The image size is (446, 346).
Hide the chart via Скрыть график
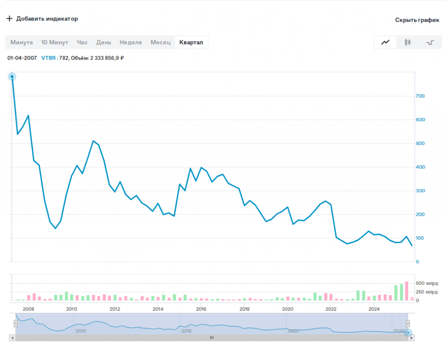pyautogui.click(x=417, y=20)
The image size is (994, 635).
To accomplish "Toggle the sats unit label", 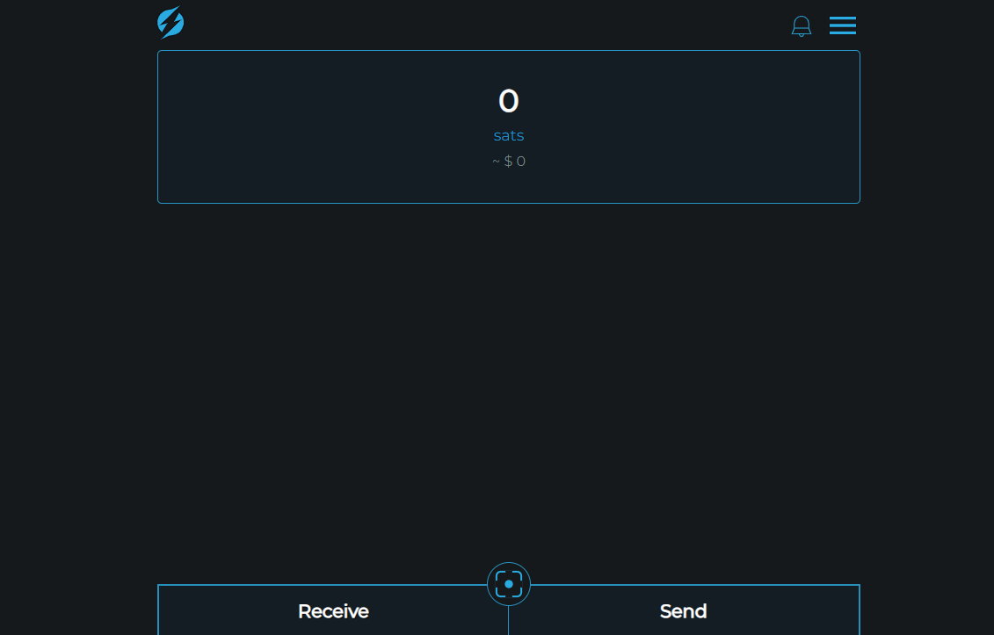I will click(x=509, y=135).
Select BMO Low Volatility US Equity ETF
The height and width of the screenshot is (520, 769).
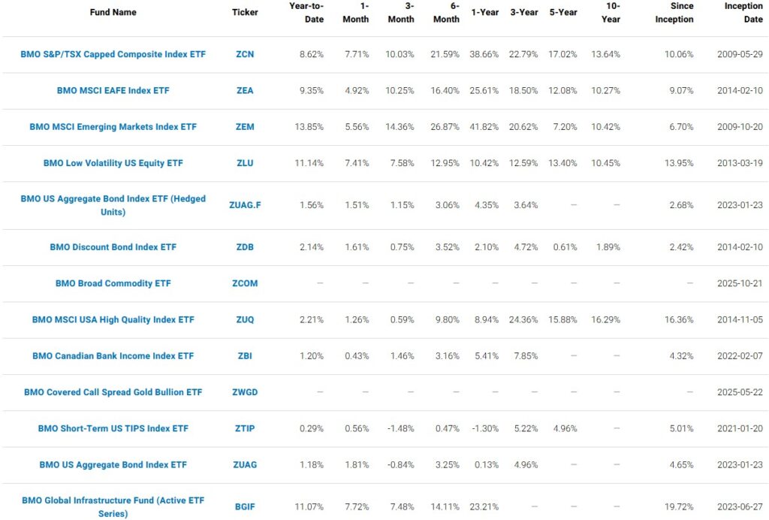pyautogui.click(x=113, y=163)
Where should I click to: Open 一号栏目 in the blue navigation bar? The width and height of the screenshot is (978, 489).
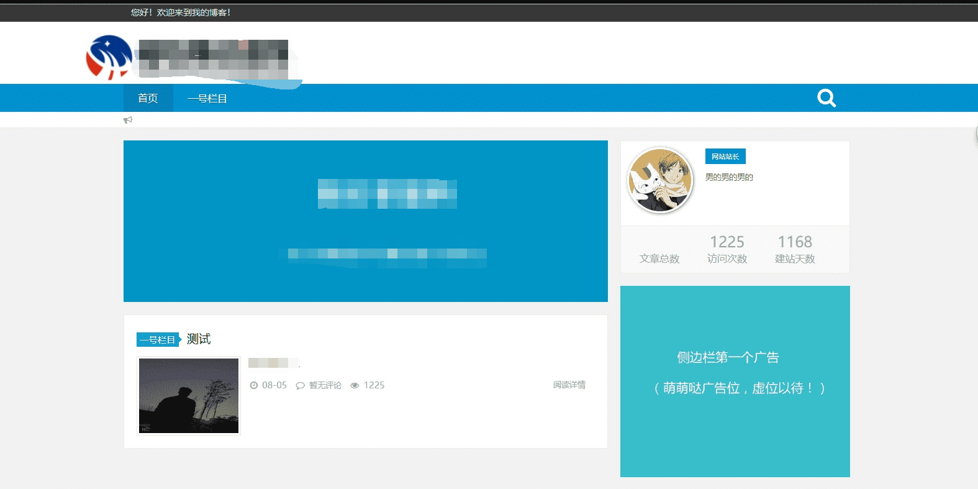tap(207, 98)
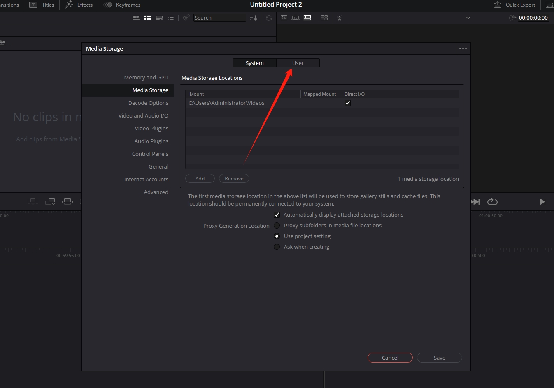Select the insert clip icon above the timeline
The height and width of the screenshot is (388, 554).
(x=33, y=201)
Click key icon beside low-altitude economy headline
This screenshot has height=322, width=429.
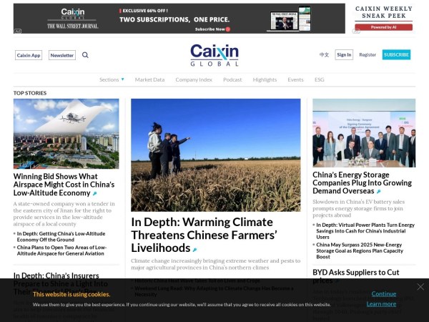[x=94, y=194]
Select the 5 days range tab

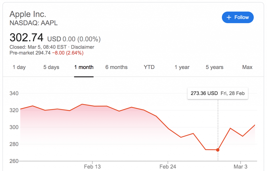coord(51,67)
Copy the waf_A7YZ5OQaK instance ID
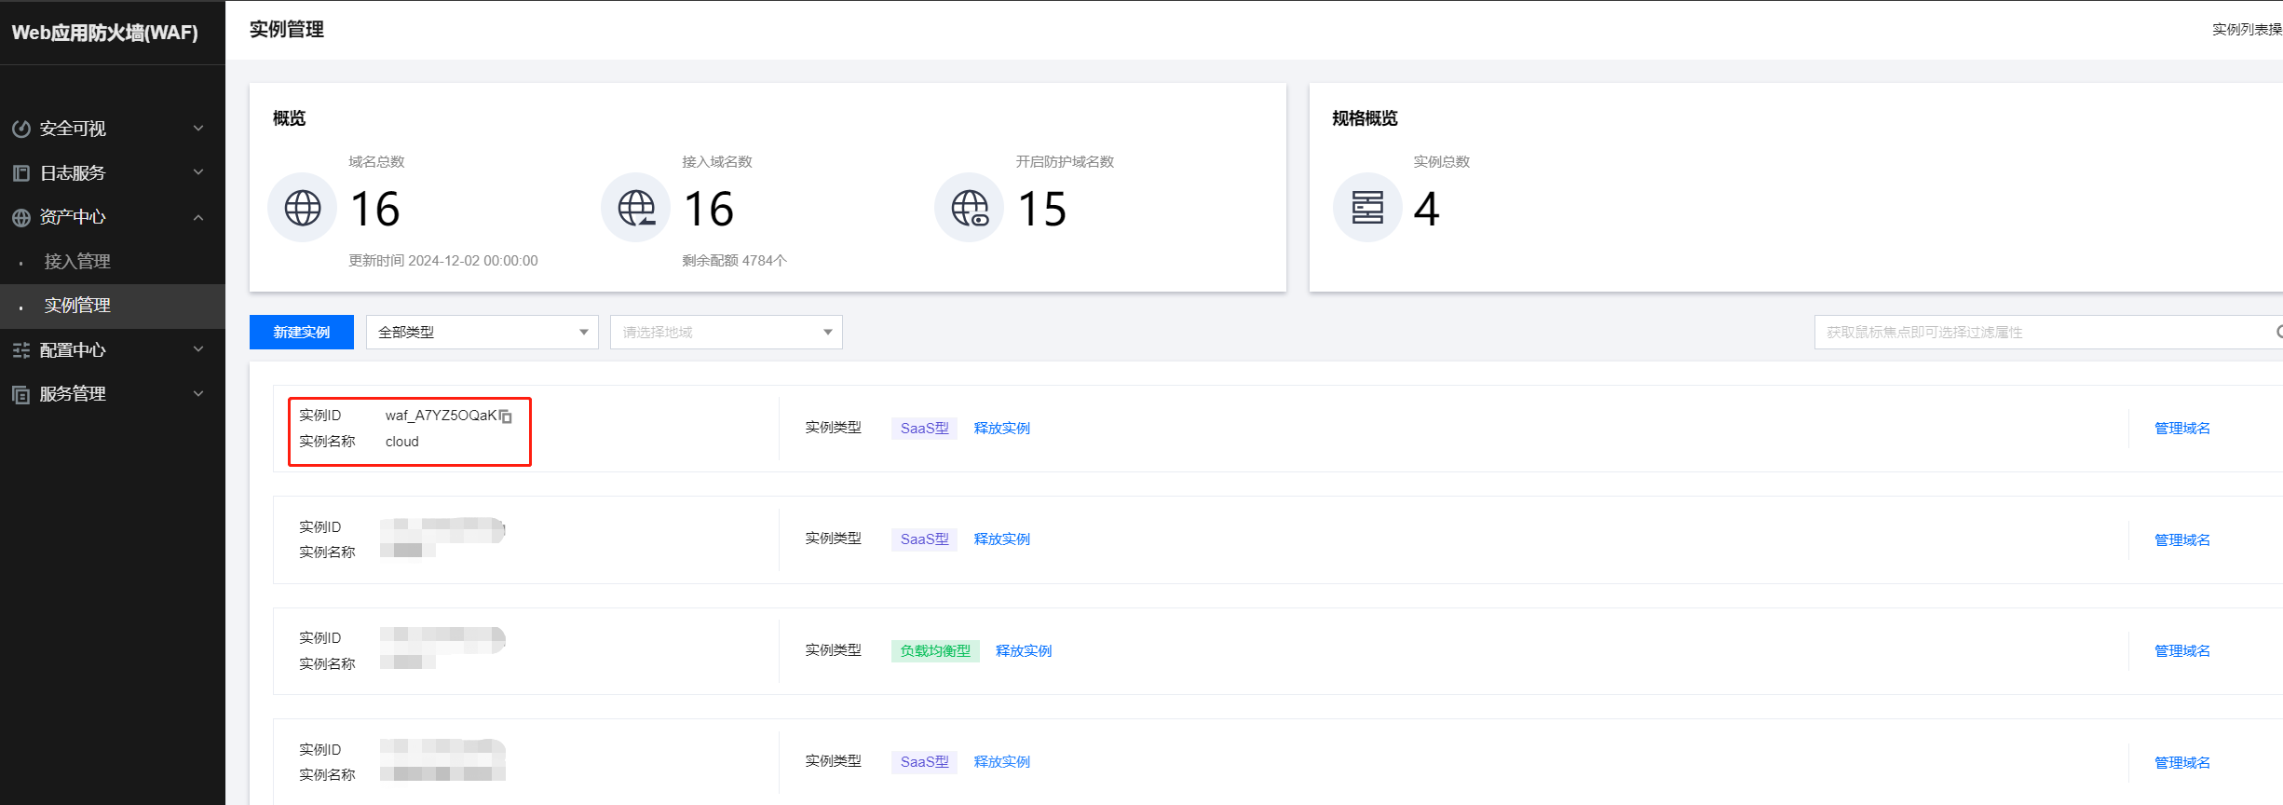The height and width of the screenshot is (805, 2283). 506,416
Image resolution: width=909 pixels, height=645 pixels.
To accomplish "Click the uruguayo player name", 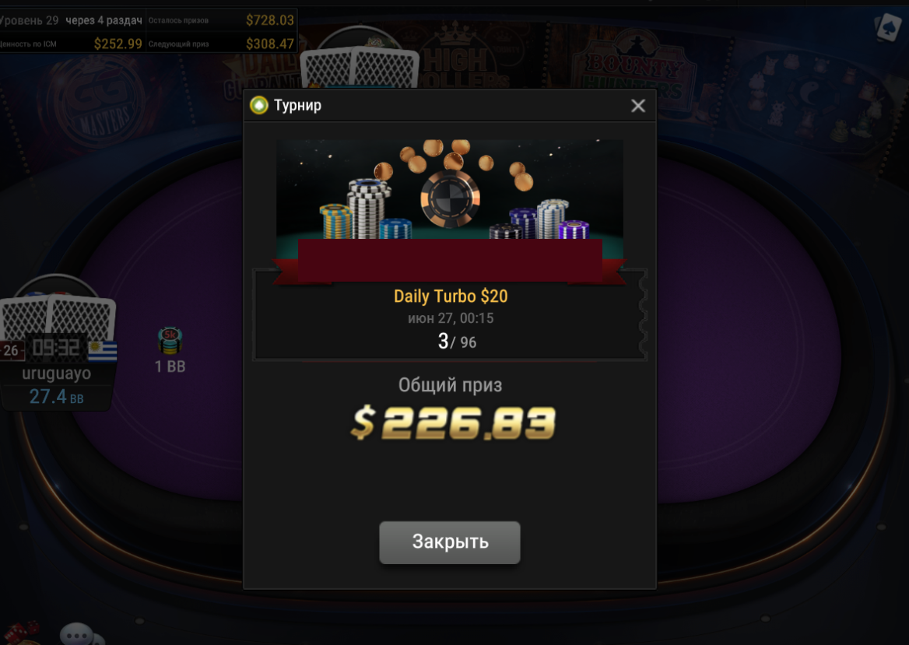I will [56, 373].
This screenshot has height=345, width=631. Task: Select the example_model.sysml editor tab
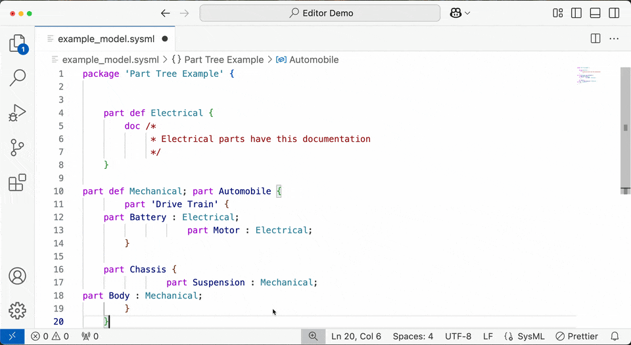tap(105, 39)
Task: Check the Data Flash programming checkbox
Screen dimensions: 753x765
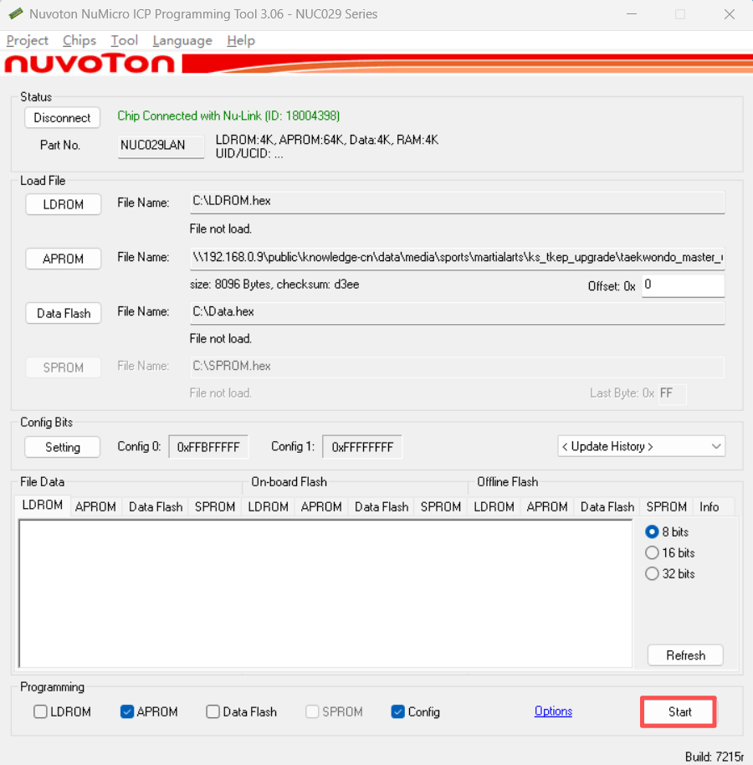Action: [x=213, y=712]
....................
# [TASK OBJECTIVE]
What lines in the data hold the word "size"? Return them.

# [EXERCISE SOLUTION]
The image size is (446, 346).
The image size is (994, 635).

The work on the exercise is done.